ChatGPT et la méthode socratique

Un utilisateur consulte le site GPT sur son mobile.Gabby Jones (Bloomberg)

Alors que les enseignants s’efforcent de développer des méthodes d’enseignement capables d’intégrer les nouvelles technologies et de capter l’attention d’élèves de plus en plus saturés de stimuli, la technologie progresse à une vitesse qui rend les innovations obsolètes avant même qu’elles ne soient mises en œuvre. Le 30 novembre, la société Open AI, créée en 2015, lançait son ChatGPTun système d’intelligence artificielle basé sur des modèles neuronaux de langage, capable de produire de manière autonome un résumé parfait d’un rapport, de traduire un texte, de construire un sonnet, d’écrire un fait divers ou de créer une histoire en quelques secondes.

Ce nouvel outil a suscité de grandes attentes. En cinq jours, il a atteint plus d’un million d’utilisateurs et c’est la grande nouveauté technologique de cette année. Les avantages qu’il offre représentent un saut plus perturbateur que les moteurs de recherche ne l’étaient à l’époque. L’accès rapide à toute information déposée dans le réseau a permis un grand bond dans tous les travaux liés à la connaissance. ChatGPT va plus loin. Il ne se limite pas à proposer, comme le fait Google, une liste d’accès à des sites et des données qu’il faut ensuite évaluer, ordonner, mettre en relation et interpréter. L’outil lui-même fait ce travail.

Il est vrai qu’il a encore des limites importantes, parmi lesquelles il n’est pas capable de distinguer ce qui est vrai de ce qui est faux, s’il est bien présenté, et que l’information qu’il traite maintenant est celle produite jusqu’en 2021, mais comme le chercheur Michael a rappelé Wooldridge, du Institut Alan Turing Londres, il faudrait mille vies humaines pour pouvoir lire tous les textes que vous avez entrés dans le système. Si dans ses premiers pas il offre des résultats aussi spectaculaires, dans un langage aussi naturel, que ne sera-t-il pas lorsqu’il aura accès aux dernières informations disponibles sur le net et améliorera ses programmes d’auto-apprentissage.

Tout cela va avoir un impact énorme dans tous les domaines liés au savoir, mais surtout en classe. Dans les processus d’apprentissage. Si on a une calculatrice, pourquoi apprendre à diviser ou passer du temps à faire des exercices de calcul ? Avec ChatGPT, le même vieux dilemme se posera, mais appliqué à tout ce qui peut être appris. Jusqu’à présent, le défi pour les enseignants était d’apprendre aux élèves à rechercher sur Internet. Distinguer les sources fiables de celles qui ne le sont pas. Savoir interpréter les données obtenues et les utiliser avec rigueur et créativité.

Tout enseignant peut désormais savoir si le travail d’un élève est un simple copier-coller. Il suffit de faire une recherche sur Google pour découvrir un plagiat. Avec ChatGPT, il sera pratiquement impossible de discerner d’où viennent les informations. Parce que tout ce que vous créez est une œuvre originale… faite à la demande. Et vous pouvez utiliser la langue avec plus de précision, de rapidité et de grâce que de nombreux étudiants. Et avec le temps, vous pourrez également le faire de manière plus créative.

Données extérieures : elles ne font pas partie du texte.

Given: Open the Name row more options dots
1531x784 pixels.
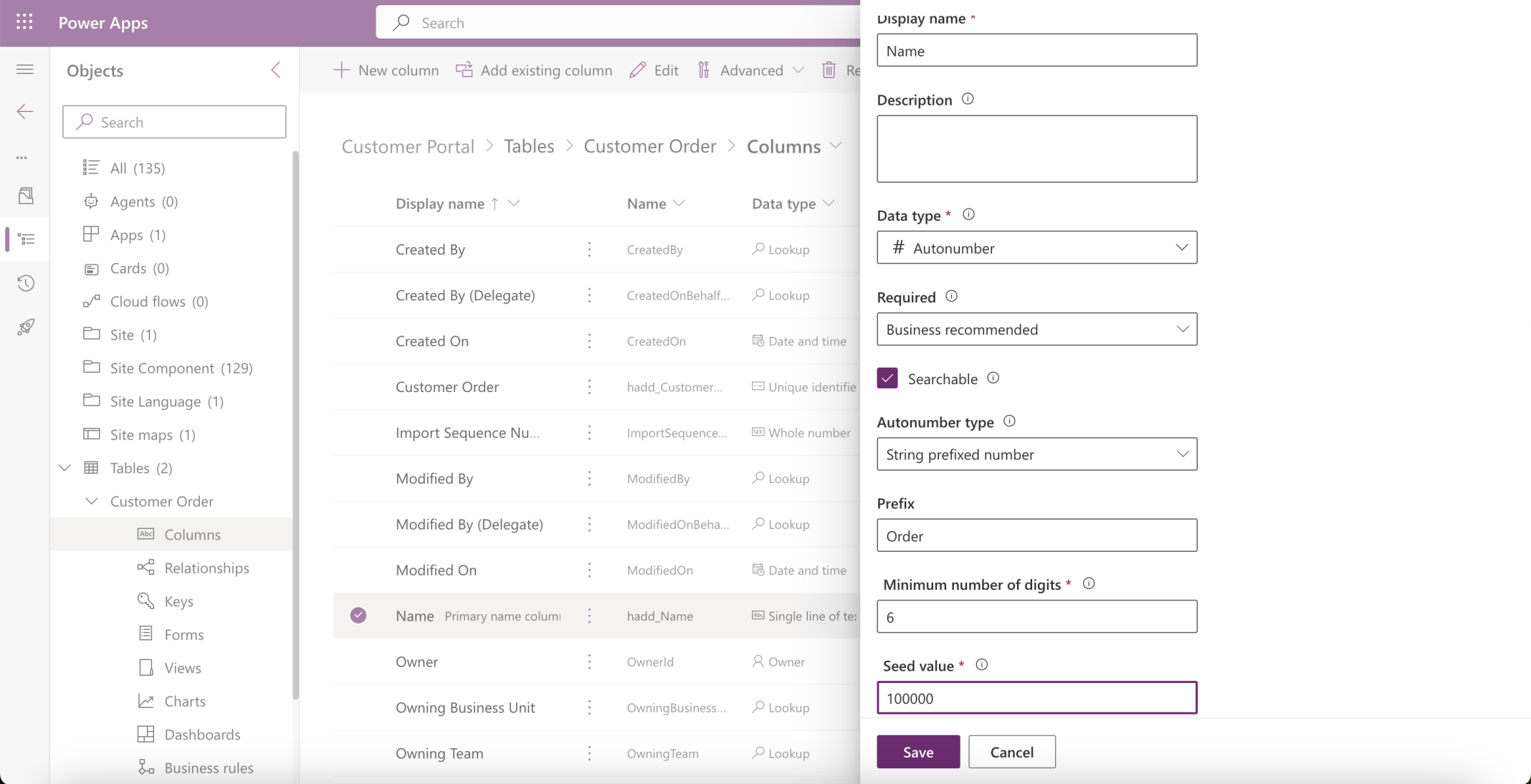Looking at the screenshot, I should pyautogui.click(x=589, y=616).
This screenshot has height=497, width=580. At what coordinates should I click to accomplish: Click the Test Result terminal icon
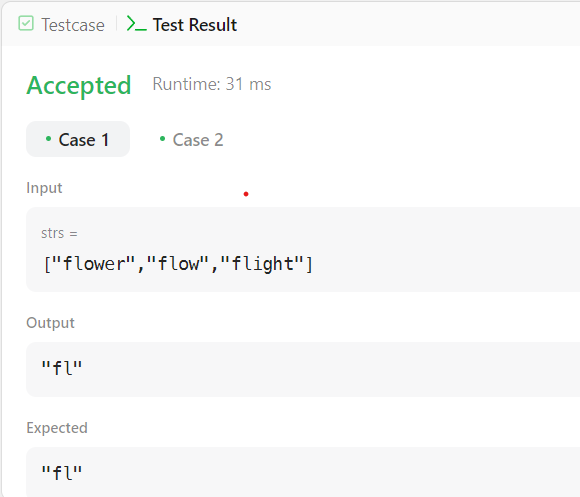[x=136, y=24]
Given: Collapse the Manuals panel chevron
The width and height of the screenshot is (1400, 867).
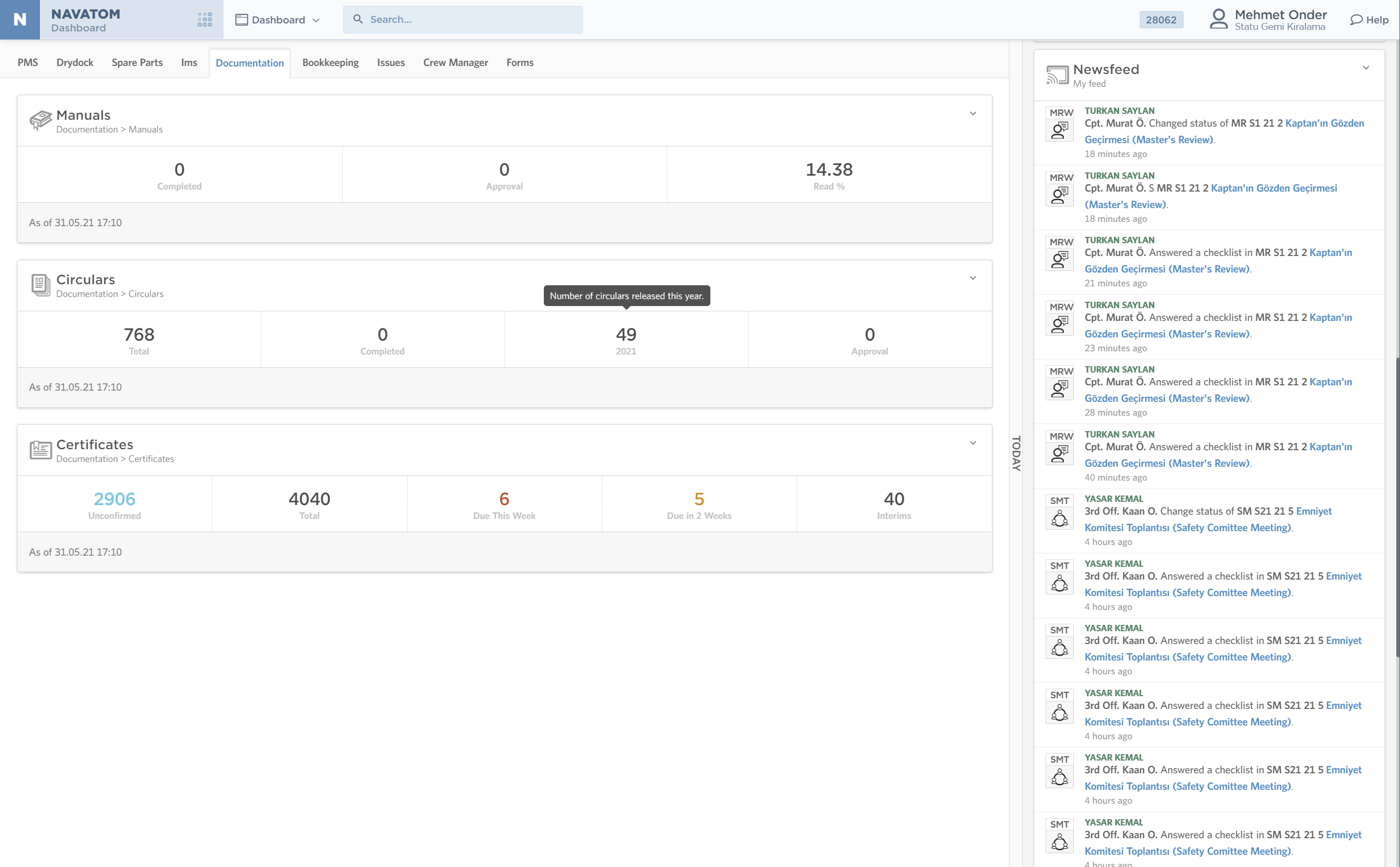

Tout cela simplifie l’accès à l’information, mais complique l’enseignement et l’apprentissage. En fin de compte, l’intelligence artificielle sera également intégrée dans la salle de classe, car aucune technologie utile n’est tombée en désuétude. Mais il faudra savoir s’y prendre et il est possible qu’au bout du chemin, toutes ces innovations nous ramènent, paradoxalement, à l’oralité. Ce sera le seul moyen d’évaluer. Que l’élève utilise les outils qu’il veut et peut pour rechercher l’information, mais qu’il soit capable d’expliquer le résultat. En personne et à voix haute. Cela conduira à mettre davantage l’accent sur la question et les conséquences de la réponse que sur la technologie. Il s’agit d’intégrer l’intelligence artificielle dans la salle de classe comme une extension de notre cerveau et d’utiliser sa propre intelligence, comme toujours, pour questionner les réponses et résoudre les dilemmes qui se posent. Vive la méthode socratique.